◆ Task to carry out: Set down the data that follows, exactly and completely.

Top of Data for this task

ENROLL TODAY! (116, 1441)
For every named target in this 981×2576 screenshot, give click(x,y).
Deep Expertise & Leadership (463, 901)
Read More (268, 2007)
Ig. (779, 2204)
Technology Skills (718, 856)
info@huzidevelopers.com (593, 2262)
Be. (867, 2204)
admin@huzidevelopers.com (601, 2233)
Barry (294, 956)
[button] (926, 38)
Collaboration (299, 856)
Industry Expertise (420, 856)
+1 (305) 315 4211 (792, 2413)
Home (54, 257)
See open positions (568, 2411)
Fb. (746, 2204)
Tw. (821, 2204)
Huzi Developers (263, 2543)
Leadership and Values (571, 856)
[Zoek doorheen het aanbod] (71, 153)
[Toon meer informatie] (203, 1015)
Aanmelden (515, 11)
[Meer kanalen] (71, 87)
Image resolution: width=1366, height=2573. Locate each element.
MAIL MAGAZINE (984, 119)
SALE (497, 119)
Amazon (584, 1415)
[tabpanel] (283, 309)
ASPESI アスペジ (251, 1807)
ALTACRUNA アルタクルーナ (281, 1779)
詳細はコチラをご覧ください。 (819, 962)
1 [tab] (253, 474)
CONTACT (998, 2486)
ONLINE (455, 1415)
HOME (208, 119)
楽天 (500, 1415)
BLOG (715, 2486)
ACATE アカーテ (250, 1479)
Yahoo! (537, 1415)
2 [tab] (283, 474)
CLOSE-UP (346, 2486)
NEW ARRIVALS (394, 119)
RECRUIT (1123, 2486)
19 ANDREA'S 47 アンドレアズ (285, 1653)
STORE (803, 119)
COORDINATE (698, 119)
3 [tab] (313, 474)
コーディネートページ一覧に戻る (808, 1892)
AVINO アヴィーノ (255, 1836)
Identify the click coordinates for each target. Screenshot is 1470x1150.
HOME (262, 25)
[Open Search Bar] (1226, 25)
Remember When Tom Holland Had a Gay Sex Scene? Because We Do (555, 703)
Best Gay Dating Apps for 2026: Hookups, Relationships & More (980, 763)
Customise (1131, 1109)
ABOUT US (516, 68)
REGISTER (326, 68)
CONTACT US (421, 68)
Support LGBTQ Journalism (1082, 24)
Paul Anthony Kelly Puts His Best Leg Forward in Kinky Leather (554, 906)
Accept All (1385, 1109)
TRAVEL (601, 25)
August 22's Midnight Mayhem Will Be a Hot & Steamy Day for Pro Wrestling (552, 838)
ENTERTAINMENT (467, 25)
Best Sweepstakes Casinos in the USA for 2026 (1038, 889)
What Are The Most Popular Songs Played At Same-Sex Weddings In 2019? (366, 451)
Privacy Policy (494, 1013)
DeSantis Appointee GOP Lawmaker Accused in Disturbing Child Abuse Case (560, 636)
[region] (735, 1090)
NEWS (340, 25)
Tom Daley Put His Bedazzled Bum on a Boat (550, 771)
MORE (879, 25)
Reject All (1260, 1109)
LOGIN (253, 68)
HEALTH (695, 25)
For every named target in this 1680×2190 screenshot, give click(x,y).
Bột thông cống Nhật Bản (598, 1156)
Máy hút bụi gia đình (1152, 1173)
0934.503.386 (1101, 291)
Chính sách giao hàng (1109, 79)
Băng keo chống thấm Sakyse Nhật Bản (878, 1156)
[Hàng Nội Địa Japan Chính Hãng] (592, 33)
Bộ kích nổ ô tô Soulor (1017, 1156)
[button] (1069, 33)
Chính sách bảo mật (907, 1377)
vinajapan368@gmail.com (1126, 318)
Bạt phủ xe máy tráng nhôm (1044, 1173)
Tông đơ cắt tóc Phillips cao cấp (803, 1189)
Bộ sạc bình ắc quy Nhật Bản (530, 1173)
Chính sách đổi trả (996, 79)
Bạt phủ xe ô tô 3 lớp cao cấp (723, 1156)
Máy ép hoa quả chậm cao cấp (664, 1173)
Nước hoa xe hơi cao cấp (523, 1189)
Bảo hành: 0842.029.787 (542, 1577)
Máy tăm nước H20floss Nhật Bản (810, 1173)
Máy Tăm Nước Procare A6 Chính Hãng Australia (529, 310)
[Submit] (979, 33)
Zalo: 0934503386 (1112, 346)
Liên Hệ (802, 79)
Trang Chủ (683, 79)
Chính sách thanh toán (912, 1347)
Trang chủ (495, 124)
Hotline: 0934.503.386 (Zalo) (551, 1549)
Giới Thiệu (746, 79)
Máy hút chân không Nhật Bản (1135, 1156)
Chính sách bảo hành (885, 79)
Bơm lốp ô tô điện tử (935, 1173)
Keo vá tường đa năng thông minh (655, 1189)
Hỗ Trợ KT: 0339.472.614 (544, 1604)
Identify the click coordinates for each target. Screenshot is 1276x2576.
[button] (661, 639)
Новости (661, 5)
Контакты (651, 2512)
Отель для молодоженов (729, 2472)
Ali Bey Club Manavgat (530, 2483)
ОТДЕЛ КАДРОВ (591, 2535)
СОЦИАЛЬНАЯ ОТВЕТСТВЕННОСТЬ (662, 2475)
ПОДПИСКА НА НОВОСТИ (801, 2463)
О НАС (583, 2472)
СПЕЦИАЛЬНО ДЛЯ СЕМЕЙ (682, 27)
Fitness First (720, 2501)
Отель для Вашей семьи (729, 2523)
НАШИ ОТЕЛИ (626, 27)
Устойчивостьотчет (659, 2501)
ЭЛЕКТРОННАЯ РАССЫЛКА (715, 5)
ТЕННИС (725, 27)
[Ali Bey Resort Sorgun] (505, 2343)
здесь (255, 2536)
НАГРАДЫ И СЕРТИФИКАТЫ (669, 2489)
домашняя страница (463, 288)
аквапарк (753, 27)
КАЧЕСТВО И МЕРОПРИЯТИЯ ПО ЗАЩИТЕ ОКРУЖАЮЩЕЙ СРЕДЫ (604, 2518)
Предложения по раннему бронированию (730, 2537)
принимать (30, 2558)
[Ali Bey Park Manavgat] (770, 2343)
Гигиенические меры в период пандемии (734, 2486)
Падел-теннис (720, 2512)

Bottom of Data for this task

◆ Response area:
ENROLL TODAY! (116, 1441)
For every named target in this 981×2576 screenshot, give click(x,y).
Deep Expertise & Leadership (463, 901)
Read More (268, 2007)
Ig. (779, 2204)
Technology Skills (718, 856)
info@huzidevelopers.com (593, 2262)
Be. (867, 2204)
admin@huzidevelopers.com (601, 2233)
Barry (294, 956)
[button] (926, 38)
Collaboration (299, 856)
Industry Expertise (420, 856)
+1 (305) 315 4211 (792, 2413)
Home (54, 257)
See open positions (568, 2411)
Fb. (746, 2204)
Tw. (821, 2204)
Huzi Developers (263, 2543)
Leadership and Values (571, 856)
[Zoek doorheen het aanbod] (71, 153)
[Toon meer informatie] (203, 1015)
Aanmelden (515, 11)
[Meer kanalen] (71, 87)
Image resolution: width=1366, height=2573. Locate each element.
MAIL MAGAZINE (984, 119)
SALE (497, 119)
Amazon (584, 1415)
[tabpanel] (283, 309)
ASPESI アスペジ (251, 1807)
ALTACRUNA アルタクルーナ (281, 1779)
詳細はコチラをご覧ください。 (819, 962)
1 [tab] (253, 474)
CONTACT (998, 2486)
ONLINE (455, 1415)
HOME (208, 119)
楽天 (500, 1415)
BLOG (715, 2486)
ACATE アカーテ (250, 1479)
Yahoo! (537, 1415)
2 [tab] (283, 474)
CLOSE-UP (346, 2486)
NEW ARRIVALS (394, 119)
RECRUIT (1123, 2486)
19 ANDREA'S 47 アンドレアズ (285, 1653)
STORE (803, 119)
COORDINATE (698, 119)
3 [tab] (313, 474)
コーディネートページ一覧に戻る (808, 1892)
AVINO アヴィーノ (255, 1836)
Identify the click coordinates for each target. Screenshot is 1470x1150.
HOME (262, 25)
[Open Search Bar] (1226, 25)
Remember When Tom Holland Had a Gay Sex Scene? Because We Do (555, 703)
Best Gay Dating Apps for 2026: Hookups, Relationships & More (980, 763)
Customise (1131, 1109)
ABOUT US (516, 68)
REGISTER (326, 68)
CONTACT US (421, 68)
Support LGBTQ Journalism (1082, 24)
Paul Anthony Kelly Puts His Best Leg Forward in Kinky Leather (554, 906)
Accept All (1385, 1109)
TRAVEL (601, 25)
August 22's Midnight Mayhem Will Be a Hot & Steamy Day for Pro Wrestling (552, 838)
ENTERTAINMENT (467, 25)
Best Sweepstakes Casinos in the USA for 2026 (1038, 889)
What Are The Most Popular Songs Played At Same-Sex Weddings In 2019? (366, 451)
Privacy Policy (494, 1013)
DeSantis Appointee GOP Lawmaker Accused in Disturbing Child Abuse Case (560, 636)
[region] (735, 1090)
NEWS (340, 25)
Tom Daley Put His Bedazzled Bum on a Boat (550, 771)
MORE (879, 25)
Reject All (1260, 1109)
LOGIN (253, 68)
HEALTH (695, 25)
For every named target in this 1680×2190 screenshot, give click(x,y).
Bột thông cống Nhật Bản (598, 1156)
Máy hút bụi gia đình (1152, 1173)
0934.503.386 (1101, 291)
Chính sách giao hàng (1109, 79)
Băng keo chống thấm Sakyse Nhật Bản (878, 1156)
[Hàng Nội Địa Japan Chính Hãng] (592, 33)
Bộ kích nổ ô tô Soulor (1017, 1156)
[button] (1069, 33)
Chính sách bảo mật (907, 1377)
vinajapan368@gmail.com (1126, 318)
Bạt phủ xe máy tráng nhôm (1044, 1173)
Tông đơ cắt tóc Phillips cao cấp (803, 1189)
Bộ sạc bình ắc quy Nhật Bản (530, 1173)
Chính sách đổi trả (996, 79)
Bạt phủ xe ô tô 3 lớp cao cấp (723, 1156)
Máy ép hoa quả chậm cao cấp (664, 1173)
Nước hoa xe hơi cao cấp (523, 1189)
Bảo hành: 0842.029.787 (542, 1577)
Máy tăm nước H20floss Nhật Bản (810, 1173)
Máy Tăm Nước Procare A6 Chính Hãng Australia (529, 310)
[Submit] (979, 33)
Zalo: 0934503386 (1112, 346)
Liên Hệ (802, 79)
Trang Chủ (683, 79)
Chính sách thanh toán (912, 1347)
Trang chủ (495, 124)
Hotline: 0934.503.386 (Zalo) (551, 1549)
Giới Thiệu (746, 79)
Máy hút chân không Nhật Bản (1135, 1156)
Chính sách bảo hành (885, 79)
Bơm lốp ô tô điện tử (935, 1173)
Keo vá tường đa năng thông minh (655, 1189)
Hỗ Trợ KT: 0339.472.614 (544, 1604)
Identify the click coordinates for each target. Screenshot is 1276x2576.
[button] (661, 639)
Новости (661, 5)
Контакты (651, 2512)
Отель для молодоженов (729, 2472)
Ali Bey Club Manavgat (530, 2483)
ОТДЕЛ КАДРОВ (591, 2535)
СОЦИАЛЬНАЯ ОТВЕТСТВЕННОСТЬ (662, 2475)
ПОДПИСКА НА НОВОСТИ (801, 2463)
О НАС (583, 2472)
СПЕЦИАЛЬНО ДЛЯ СЕМЕЙ (682, 27)
Fitness First (720, 2501)
Отель для Вашей семьи (729, 2523)
НАШИ ОТЕЛИ (626, 27)
Устойчивостьотчет (659, 2501)
ЭЛЕКТРОННАЯ РАССЫЛКА (715, 5)
ТЕННИС (725, 27)
[Ali Bey Resort Sorgun] (505, 2343)
здесь (255, 2536)
НАГРАДЫ И СЕРТИФИКАТЫ (669, 2489)
домашняя страница (463, 288)
аквапарк (753, 27)
КАЧЕСТВО И МЕРОПРИЯТИЯ ПО ЗАЩИТЕ ОКРУЖАЮЩЕЙ СРЕДЫ (604, 2518)
Предложения по раннему бронированию (730, 2537)
принимать (30, 2558)
[Ali Bey Park Manavgat] (770, 2343)
Гигиенические меры в период пандемии (734, 2486)
Падел-теннис (720, 2512)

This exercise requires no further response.